This project explores how the circular economy and ‘open’ design-thinking can empower communities and offer a practical solution to local waste problems whilst catalysing a range of development opportunities.
The project is a collaboration between Community21 / University of Brighton led by Nick Gant and Dr Ryan Woodard, The Dreamcatcher Foundation with funding from the Utopia Foundation and included input from design researchers Tanya Dean and Stefano Santilli and Designer Colin Jenkinson.
University students, staff and communities develop relationships and co-learn and co-design ways to take waste out of the environment and transform it into valuable assets for the community.
Key questions explore the potential of remote communications and methods in remotely located communities of practice and notions of 'distributed manufacture' with waste.
What additional social and cultural values are established through re-making with waste?
What do we learn from each other between distant communities with different learning objectives and knowledge?
What re-making methods and processes support inclusive creative processes and facilitate new opportunities and values?
Despite the distance students were able to induct and teach community members how to undertake creative tasks and together design new products made from problematic waste.
The project aims to develop a local making resource or workshop that uses low cost, accessible technology and processes to manufacture products utilising local resources as feedstock. Products are co-designed in a collaboration between the community and designers and makers in the UK taking into account the needs and values of the community.
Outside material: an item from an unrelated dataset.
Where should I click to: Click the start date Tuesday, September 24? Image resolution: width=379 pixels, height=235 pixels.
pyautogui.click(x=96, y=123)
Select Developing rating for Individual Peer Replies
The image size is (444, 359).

Blue prints and material recipes can then be shared, adapted and ‘re-used’ to benefit other communities.
As such the project is not only about adding value to the individual case-study community, but also explores how the use of technology could ‘openly’ make a difference to communities in the future by sharing models and resources through internet enabled platforms, tools and methods.
The project hopes to produce an 'open-source' toolkit following testing with our case-study community in South Africa in 2017.